Return the core cause repertoire of a mechanism.

Alias for find_mice() with direction set to PAST.

core_effect(mechanism, purviews=False)

Return the core effect repertoire of a mechanism.

Alias for find_mice() with direction set to FUTURE.

phi_max(mechanism)

Return the \(\varphi^{\textrm{max}}\) of a mechanism.

This is the maximum of \(\varphi\) taken over all possible purviews.

null_concept

Return the null concept of this subsystem.

The null concept is a point in concept space identified with the unconstrained cause and effect repertoire of this subsystem.

concept(mechanism, purviews=False, past_purviews=False, future_purviews=False)

Calculate a concept.

See pyphi.compute.concept() for more information.

pyphi.subsystem.mip_bipartitions(mechanism, purview, partition_mechanism=False)

Return all \(\varphi\) bipartitions of a mechanism over a purview.

Excludes all bipartitions where one half is entirely empty, e.g:

 A    []
--- X --
 B    []

is not valid, but

A    []
-- X --
[]   B

is.

Parameters:
  • mechanism (tuple[int]) – The mechanism to partition
  • purview (tuple[int]) – The purview to partition
Keyword Arguments:
 

partition_mechanism (boolean) – If True, the mechanism will be strictly partitioned. See pyphi.config.PARTITION_MECHANISMS for more information.

Returns:

list[Bipartition] – Where each bipartition is

bipart[0].mechanism   bipart[1].mechanism
------------------- X -------------------
bipart[0].purview     bipart[1].purview

Example

>>> mechanism = (0,)
>>> purview = (2, 3)
>>> for partition in mip_bipartitions(mechanism, purview):
...     print(partition, "\n")  
[]   0
-- X -
2    3

[]   0
-- X -
3    2

[]    0
--- X --
2,3   []
pyphi.subsystem.effect_emd(d1, d2)

Compute the EMD between two effect repertoires.

Billy’s synopsis: Because the nodes are independent, the EMD between effect repertoires is equal to the sum of the EMDs between the marginal distributions of each node, and the EMD between marginal distribution for a node is the absolute difference in the probabilities that the node is off.

Parameters:
  • d1 (np.ndarray) – The first repertoire.
  • d2 (np.ndarray) – The second repertoire.
Returns:

float – The EMD between d1 and d2.

pyphi.subsystem.emd(direction, d1, d2)

Compute the EMD between two repertoires for a given direction.

The full EMD computation is used for cause repertoires.
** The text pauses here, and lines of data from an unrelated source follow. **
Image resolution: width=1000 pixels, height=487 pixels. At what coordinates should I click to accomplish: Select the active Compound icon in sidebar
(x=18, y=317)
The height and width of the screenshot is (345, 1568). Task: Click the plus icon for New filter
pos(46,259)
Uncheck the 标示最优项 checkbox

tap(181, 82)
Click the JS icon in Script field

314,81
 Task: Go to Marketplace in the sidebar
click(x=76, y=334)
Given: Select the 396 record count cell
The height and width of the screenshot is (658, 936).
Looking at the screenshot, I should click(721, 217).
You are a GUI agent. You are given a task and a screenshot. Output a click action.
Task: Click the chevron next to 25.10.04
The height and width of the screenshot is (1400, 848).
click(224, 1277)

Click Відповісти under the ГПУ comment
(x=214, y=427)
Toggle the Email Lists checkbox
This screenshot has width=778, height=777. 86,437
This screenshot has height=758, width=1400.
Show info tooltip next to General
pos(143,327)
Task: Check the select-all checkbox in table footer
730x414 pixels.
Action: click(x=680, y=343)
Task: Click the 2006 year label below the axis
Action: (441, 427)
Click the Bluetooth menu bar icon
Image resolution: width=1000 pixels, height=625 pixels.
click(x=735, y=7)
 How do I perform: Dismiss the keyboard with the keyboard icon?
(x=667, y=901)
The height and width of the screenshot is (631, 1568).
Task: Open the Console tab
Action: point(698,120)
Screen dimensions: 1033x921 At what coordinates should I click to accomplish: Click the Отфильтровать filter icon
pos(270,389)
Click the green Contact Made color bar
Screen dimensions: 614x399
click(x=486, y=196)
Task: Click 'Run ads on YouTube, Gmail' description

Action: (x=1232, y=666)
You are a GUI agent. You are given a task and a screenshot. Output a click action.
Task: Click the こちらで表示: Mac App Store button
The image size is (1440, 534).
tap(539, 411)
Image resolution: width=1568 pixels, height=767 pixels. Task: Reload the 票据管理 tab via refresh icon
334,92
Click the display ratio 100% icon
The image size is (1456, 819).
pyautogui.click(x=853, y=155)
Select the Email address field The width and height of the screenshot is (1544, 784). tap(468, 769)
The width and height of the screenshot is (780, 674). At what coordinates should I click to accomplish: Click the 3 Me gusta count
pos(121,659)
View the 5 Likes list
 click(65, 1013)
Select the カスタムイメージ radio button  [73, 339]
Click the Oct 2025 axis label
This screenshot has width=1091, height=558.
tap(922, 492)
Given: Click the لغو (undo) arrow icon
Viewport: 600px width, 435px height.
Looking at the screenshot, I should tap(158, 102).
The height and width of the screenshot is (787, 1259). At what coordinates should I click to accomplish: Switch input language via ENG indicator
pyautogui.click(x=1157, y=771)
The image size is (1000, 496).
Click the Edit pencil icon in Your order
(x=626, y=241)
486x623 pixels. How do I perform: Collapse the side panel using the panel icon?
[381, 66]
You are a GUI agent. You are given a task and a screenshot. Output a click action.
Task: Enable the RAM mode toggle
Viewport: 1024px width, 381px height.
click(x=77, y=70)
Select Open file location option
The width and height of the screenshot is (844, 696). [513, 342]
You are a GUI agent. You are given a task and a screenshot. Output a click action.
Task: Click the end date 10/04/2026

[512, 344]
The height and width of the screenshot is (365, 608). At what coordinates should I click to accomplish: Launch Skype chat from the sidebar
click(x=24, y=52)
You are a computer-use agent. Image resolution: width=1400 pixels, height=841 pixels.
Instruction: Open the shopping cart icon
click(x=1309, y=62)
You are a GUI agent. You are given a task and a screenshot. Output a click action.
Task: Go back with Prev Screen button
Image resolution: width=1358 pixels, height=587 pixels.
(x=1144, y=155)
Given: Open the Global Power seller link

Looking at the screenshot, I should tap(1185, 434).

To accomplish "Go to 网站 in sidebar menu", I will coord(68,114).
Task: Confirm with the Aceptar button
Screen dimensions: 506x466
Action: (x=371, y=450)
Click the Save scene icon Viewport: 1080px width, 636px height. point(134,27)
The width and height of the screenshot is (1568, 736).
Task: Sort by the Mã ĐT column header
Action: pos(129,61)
A fast analytic solution is used for effect repertoires.

Parameters:
  • direction (Direction) – PAST or FUTURE.
  • d1 (np.ndarray) – The first repertoire.
  • d2 (np.ndarray) – The second repertoire.
Returns:

float – The EMD between d1 and d2, rounded to constants.PRECISION.

pyphi.subsystem.measure(direction, d1, d2)

Compute the distance between two repertoires for the given direction.

Parameters:
  • direction (Direction) – PAST or FUTURE.
  • d1 (np.ndarray) – The first repertoire.
  • d2 (np.ndarray) – The second repertoire.
Returns:

float – The distance between d1 and d2, rounded to constants.PRECISION.